Sugar reached out and stroked his hair, then held him close.

Her misgivings about her choice to stay and fight this fight had not gone away. If anything, her doubts had increased. She knew if she failed, she would lose Legs. And it wouldn’t be just to death.

In death, the soul separated from the flesh and was then free to find one of the Ways that led to the brightness of the Creators. Such a soul would face all manner of peril. But if that soul could overcome or elude the dangers it encountered in that new world, it would be gathered into the company of the ancestors.

With death there was possibility. But she was not walking toward death. She’d seen the skir collect the souls for their masters. She’d heard the horn. She’d felt it call to her. She knew what awaited her in Blue Towers if she did not come back alive. She was walking toward oblivion. They all were.

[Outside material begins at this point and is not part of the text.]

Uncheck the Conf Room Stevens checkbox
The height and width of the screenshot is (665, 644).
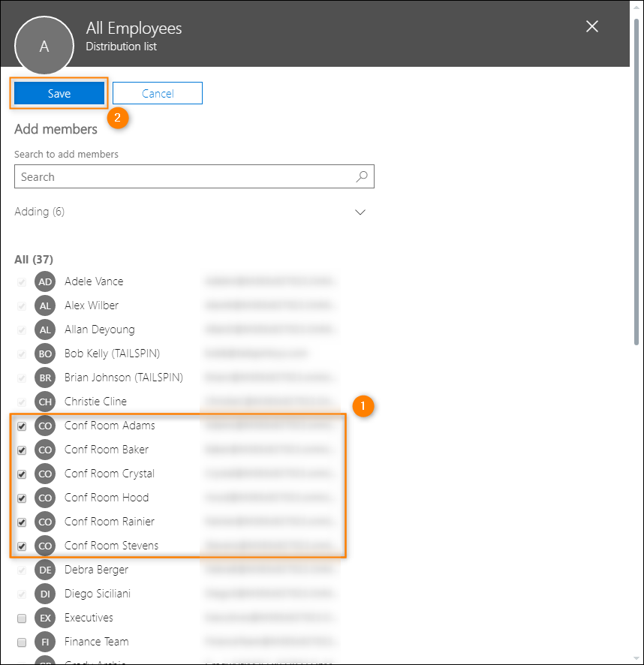click(x=21, y=546)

“It’s just my luck,” Legs said, “to lose the one man who can help me precisely when I need him the most.”

“There might be others who have similar wisdom.”

“I wanted to
walk
,” Leg said. “If I die, how will I even know what you look like to find you? How will I find Mother and Da?”

“I don’t know,” she said. “But we know one thing: there will be no finding anybody if Mokad is allowed to continue its harvest of the land.” The image of the souls trapped like flies in the hair along the bellies of the horrible golden skir rose in her.

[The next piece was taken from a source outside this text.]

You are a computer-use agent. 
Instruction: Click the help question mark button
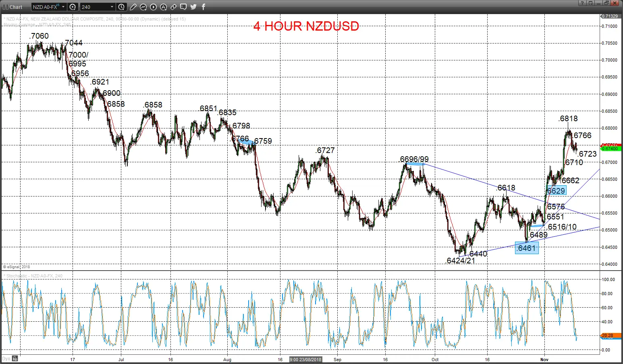click(582, 3)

She picked the weave up off the floor. “Don’t give up. I’m sure it just takes some practice.”

“Maybe Flax knows,” Legs said. “Maybe Withers isn’t the only one who can help.”

“Maybe,” Sugar said.

Next to them, one of the ferrets woke and yawned, showing its sharp fangs.

Sugar yawned as well. “I need a little bit of a nap,” she said. “Will you make sure I’m not disturbed?”

Legs rose. “I’ll slay anyone who tries to enter with my vast wit and charm.”

Sugar slipped her candidate’s weave over her arm to multiply her rest and fell asleep as soon as she hit the pillow.

5

Spiderhawks

ABOUT A MILE from the white ridge beyond the wurm vale, Harnock halted at a rock face that wept clear water. Talen slurped a number of mouthfuls of the sweet and cold water off the rock, then found a spot where the water dripped off a ledge, unstopped his waterskin, and began to fill it.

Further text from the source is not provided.